Work item –
Report every line of the records beneath this task that holds the string "agent".

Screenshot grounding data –
====================
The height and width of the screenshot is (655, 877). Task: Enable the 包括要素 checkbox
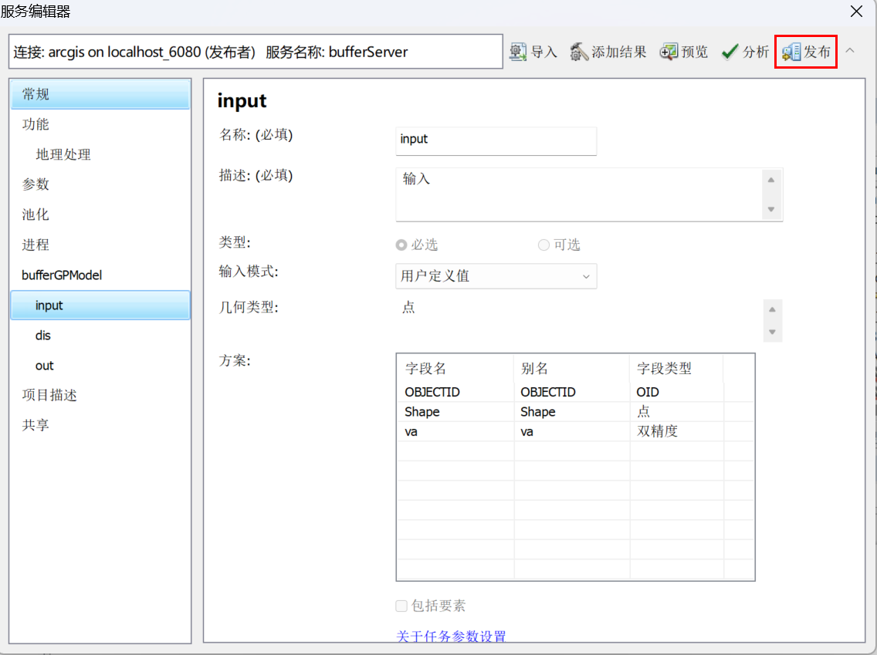coord(401,606)
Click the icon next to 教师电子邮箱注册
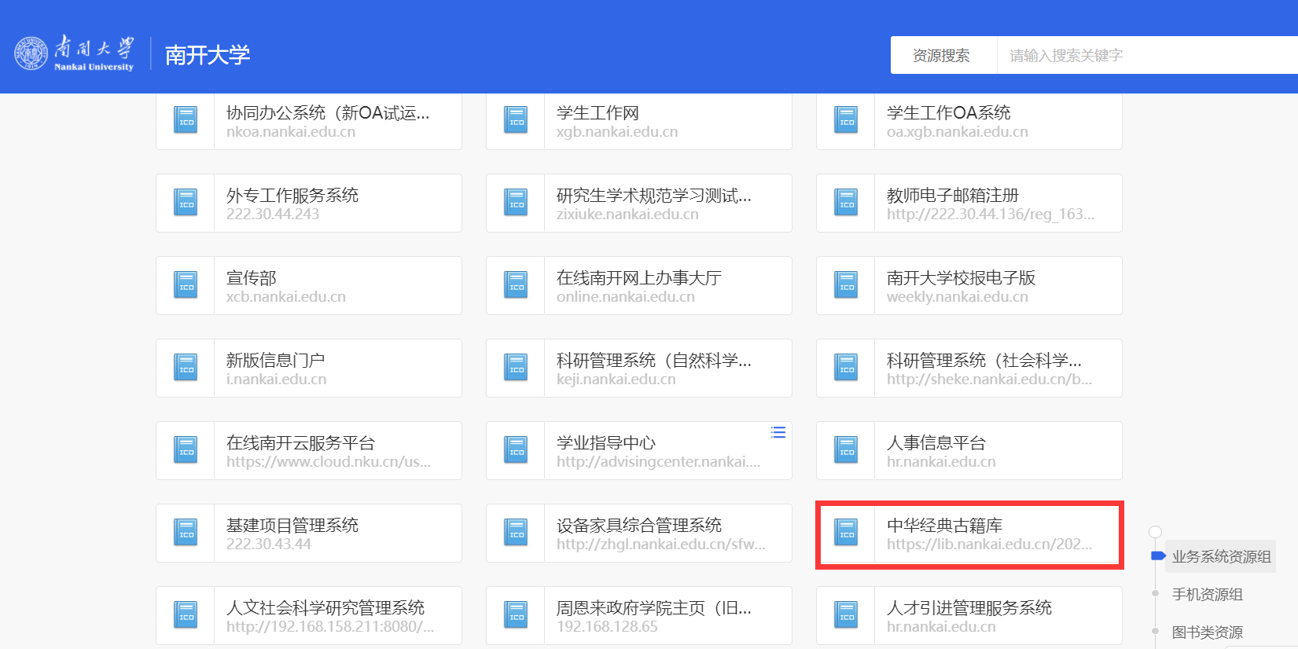The width and height of the screenshot is (1298, 649). [846, 203]
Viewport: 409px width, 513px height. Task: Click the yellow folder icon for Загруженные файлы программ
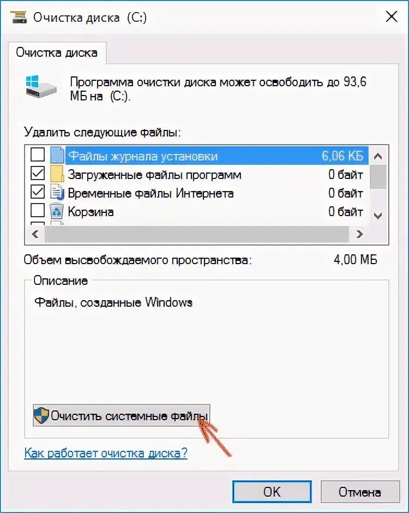pos(57,174)
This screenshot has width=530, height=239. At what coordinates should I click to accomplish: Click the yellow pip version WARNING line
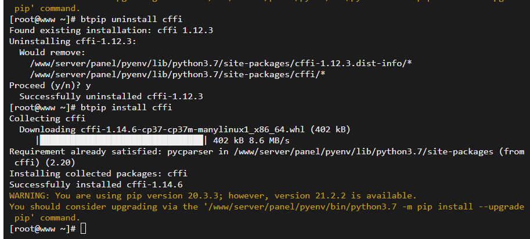[x=213, y=195]
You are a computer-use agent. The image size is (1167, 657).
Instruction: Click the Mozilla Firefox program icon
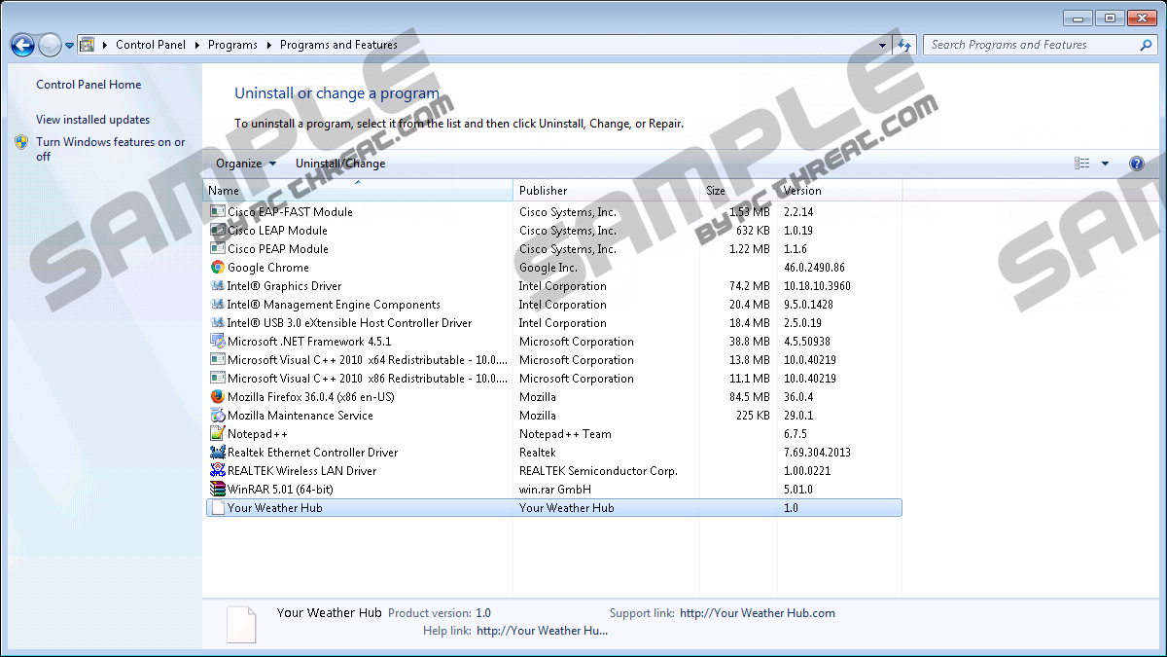tap(218, 397)
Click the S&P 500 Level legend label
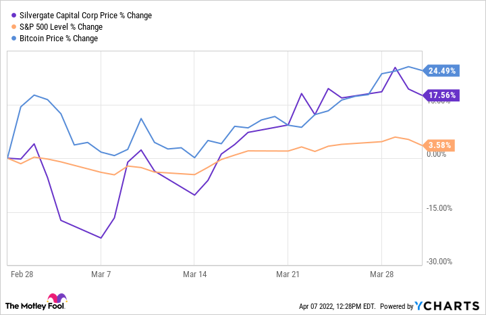 60,26
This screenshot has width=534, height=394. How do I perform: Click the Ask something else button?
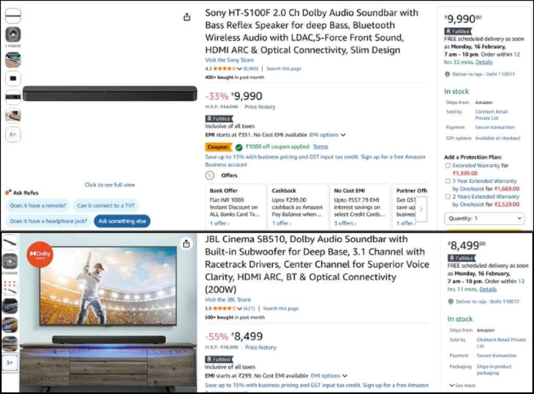pyautogui.click(x=122, y=221)
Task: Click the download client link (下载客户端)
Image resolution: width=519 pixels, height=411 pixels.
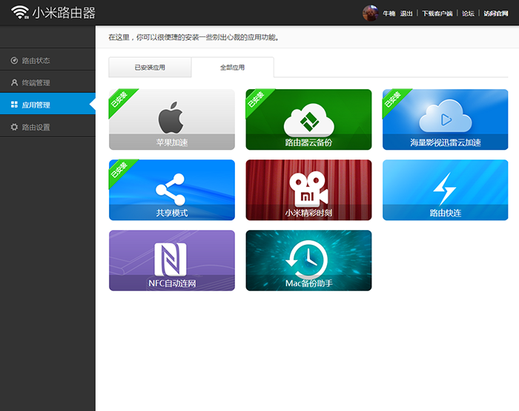Action: tap(437, 13)
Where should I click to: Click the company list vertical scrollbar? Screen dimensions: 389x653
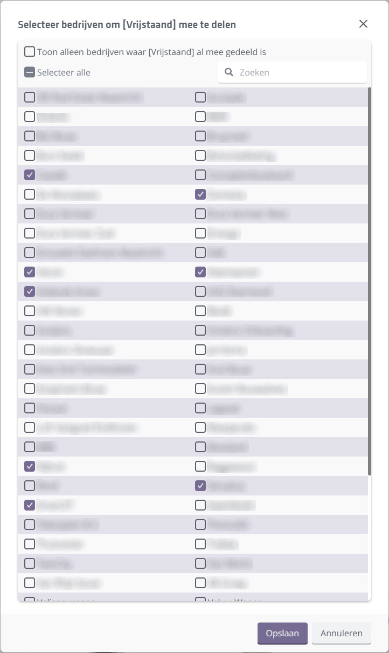[369, 281]
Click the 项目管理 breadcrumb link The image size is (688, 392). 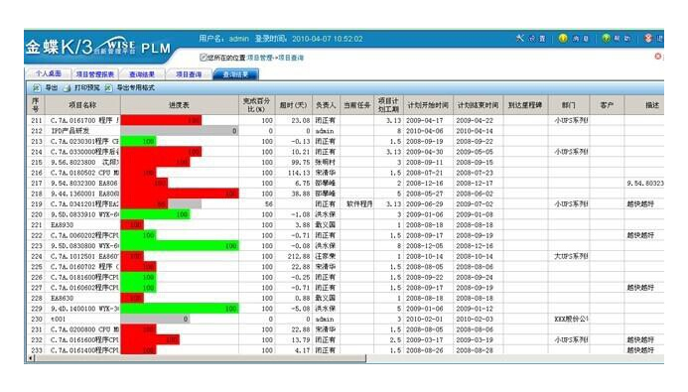click(260, 58)
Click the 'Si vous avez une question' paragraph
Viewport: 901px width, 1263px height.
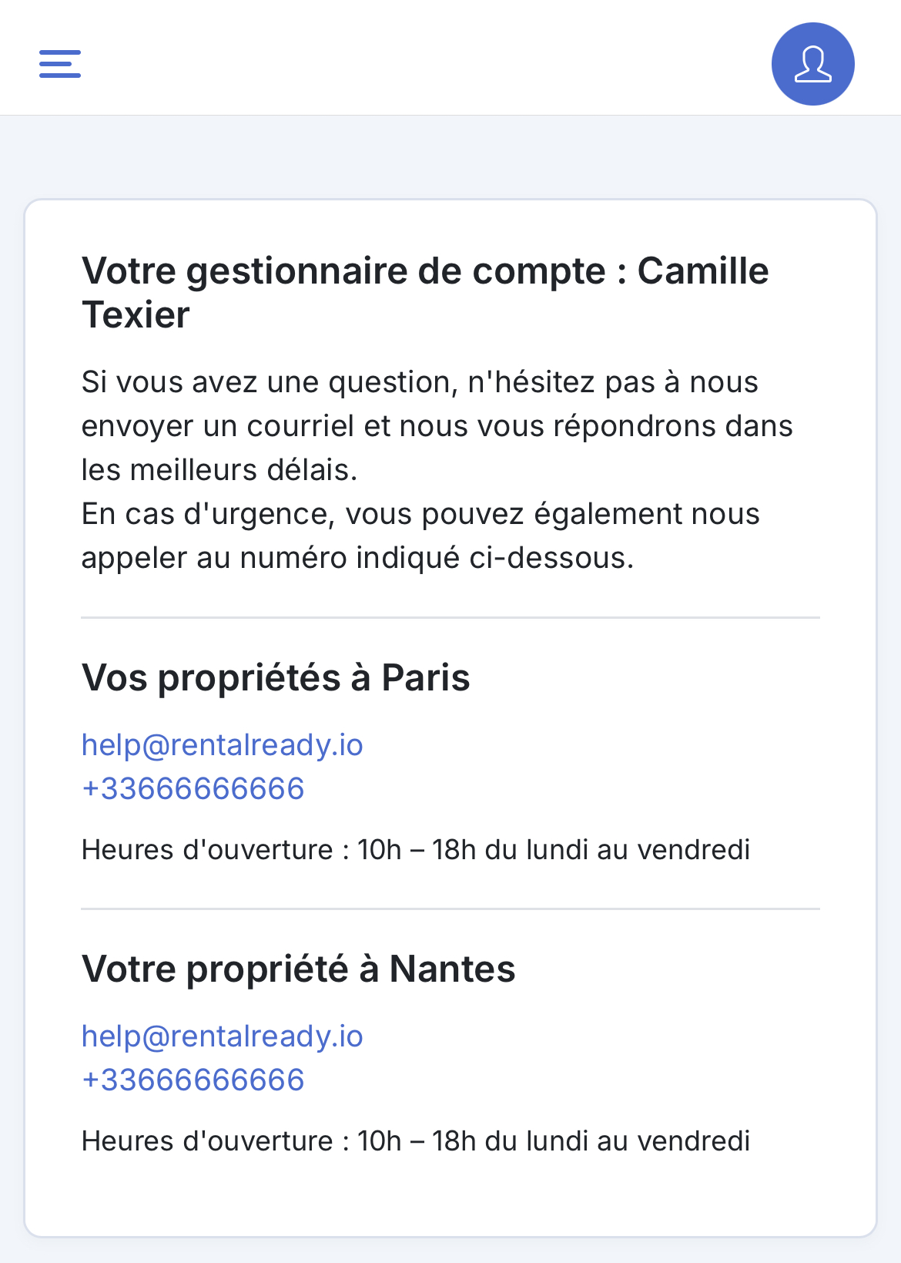pyautogui.click(x=437, y=426)
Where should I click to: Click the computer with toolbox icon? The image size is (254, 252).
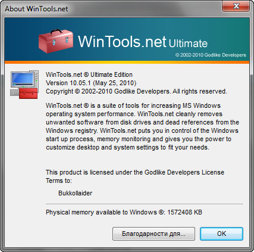[x=24, y=85]
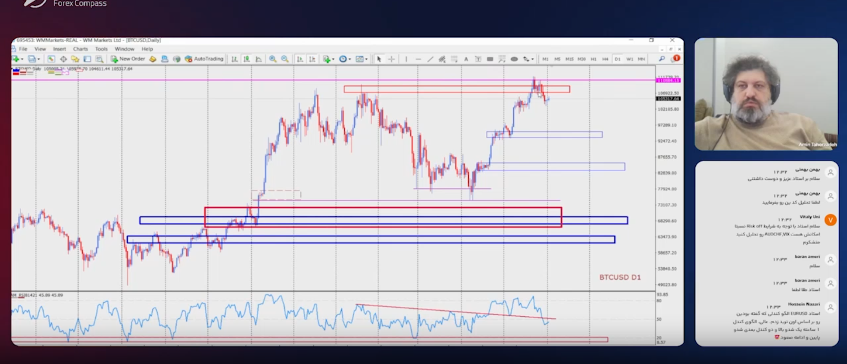847x364 pixels.
Task: Select the Ellipse drawing tool
Action: coord(514,59)
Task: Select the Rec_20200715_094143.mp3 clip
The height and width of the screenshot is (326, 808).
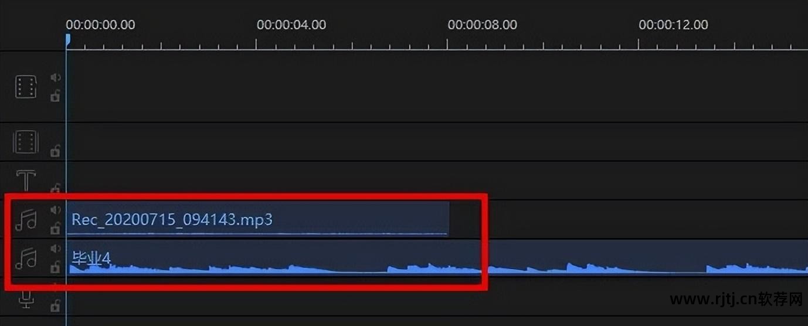Action: click(258, 219)
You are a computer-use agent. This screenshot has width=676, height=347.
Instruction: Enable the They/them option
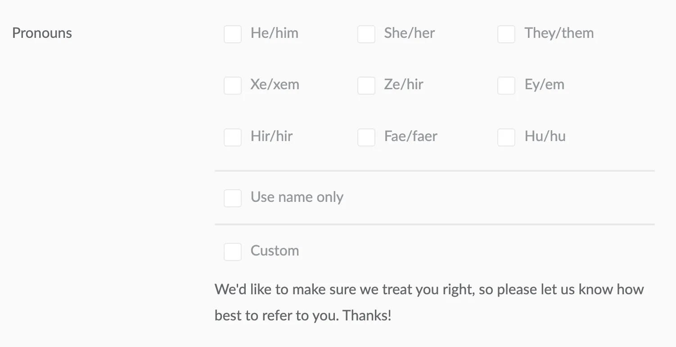(506, 34)
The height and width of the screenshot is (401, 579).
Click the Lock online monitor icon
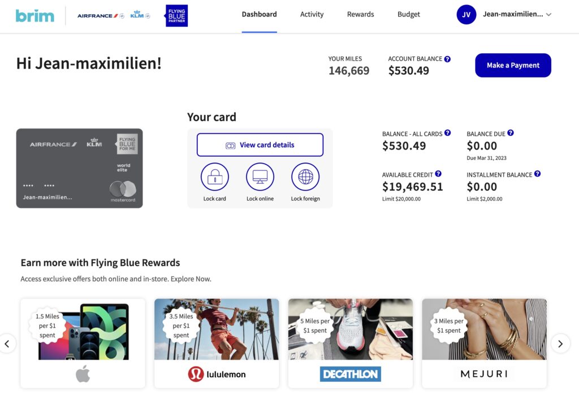(x=260, y=177)
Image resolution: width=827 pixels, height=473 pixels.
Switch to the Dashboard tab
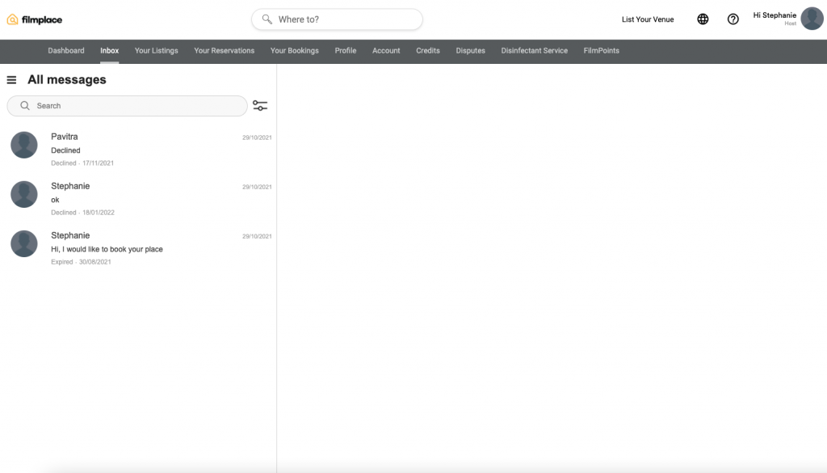point(66,51)
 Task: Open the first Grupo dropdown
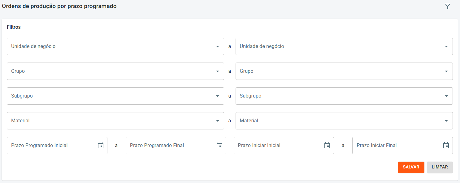pos(217,71)
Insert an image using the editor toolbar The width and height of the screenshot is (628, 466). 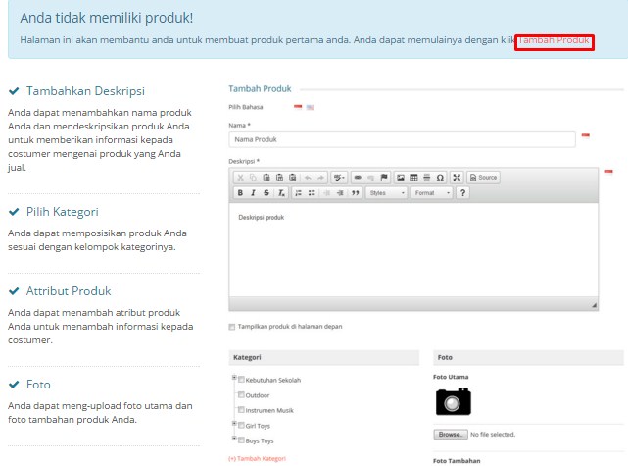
====================
Task solution –
You are a computer-use agent. The image size is (1167, 657).
You are a computer-use agent. This screenshot has width=676, height=347.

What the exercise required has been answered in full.